Brief: Rewrite everything from the line containing "At what (x,y)" down to the line containing "Looking at the", swapping "coordinate pair" for "point" and changing nothing else. Leave the pictures out.

Input:
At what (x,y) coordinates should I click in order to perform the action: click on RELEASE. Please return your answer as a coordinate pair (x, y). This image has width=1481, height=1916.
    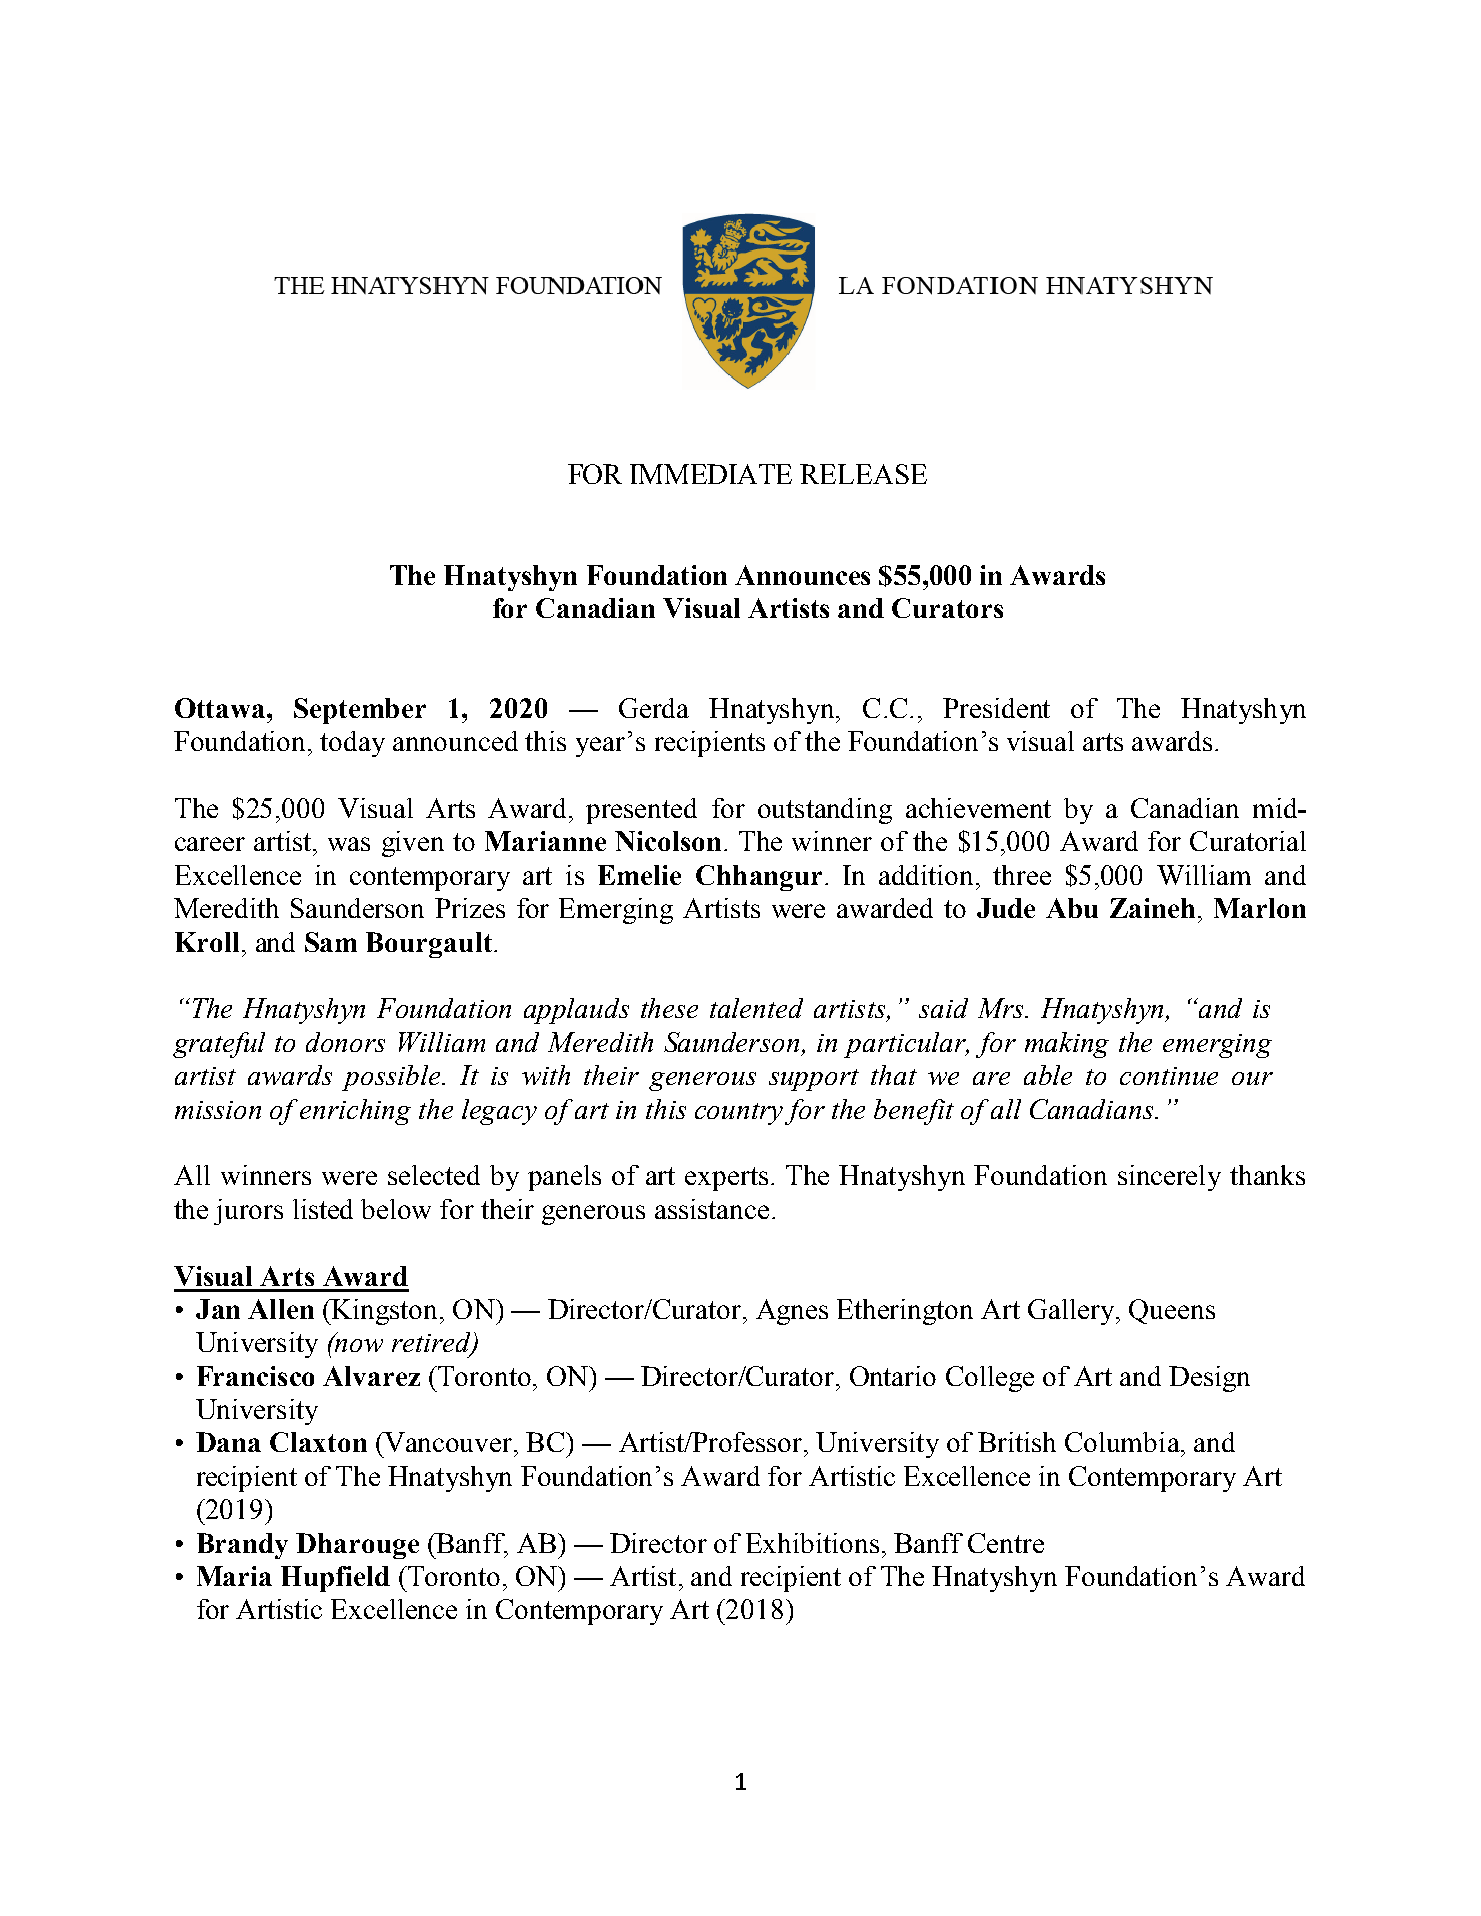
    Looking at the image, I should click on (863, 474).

* * *

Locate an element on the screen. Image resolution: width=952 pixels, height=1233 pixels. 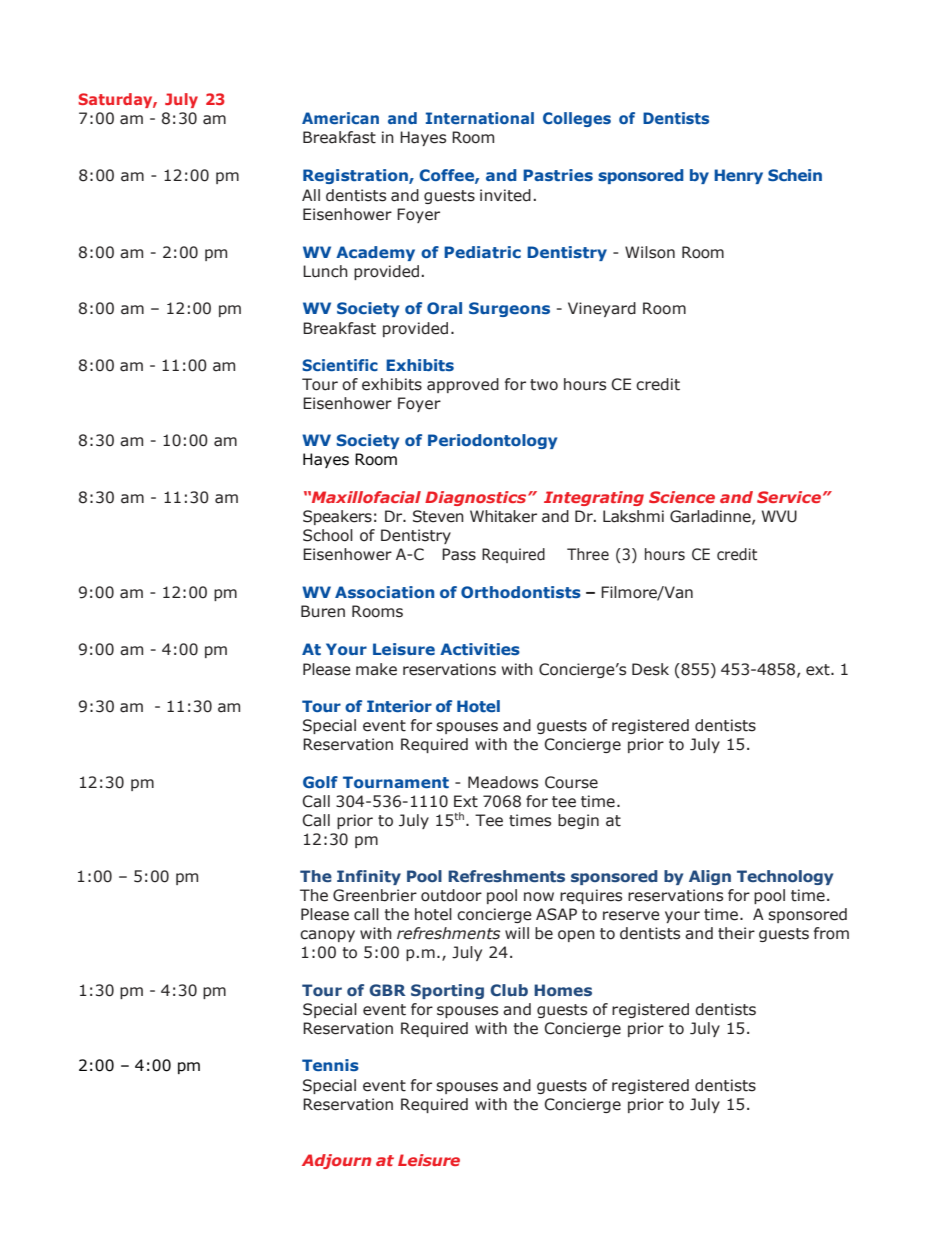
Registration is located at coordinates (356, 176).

---

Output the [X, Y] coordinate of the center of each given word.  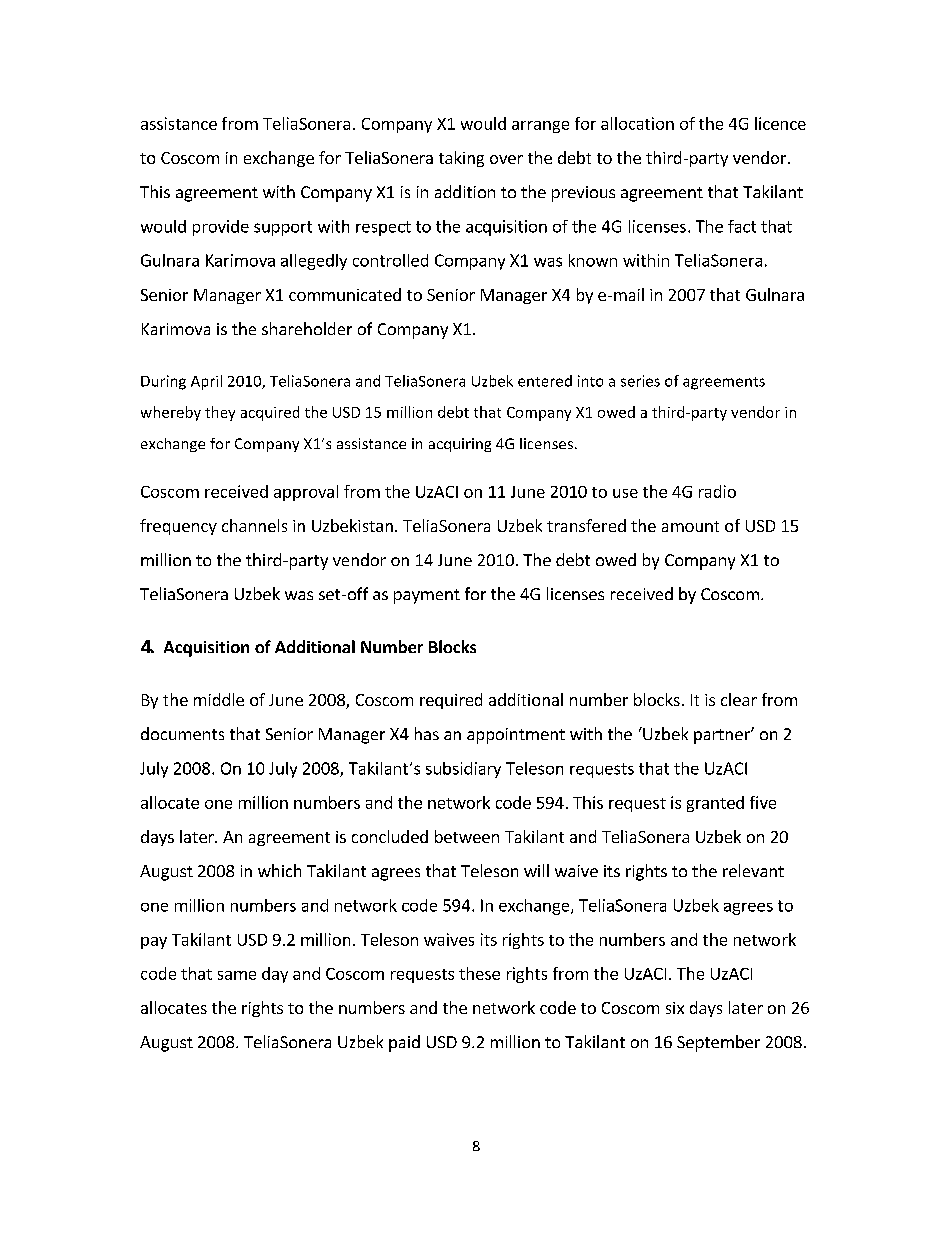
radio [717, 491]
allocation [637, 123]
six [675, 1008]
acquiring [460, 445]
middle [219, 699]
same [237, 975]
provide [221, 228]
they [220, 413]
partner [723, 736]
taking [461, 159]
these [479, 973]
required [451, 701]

Final result:
At what (x,y) coordinates should I click in order to perform the action: click on RELEASE. Please return your answer as a point (x, y). This image has width=1481, height=1916.
    Looking at the image, I should click on (863, 474).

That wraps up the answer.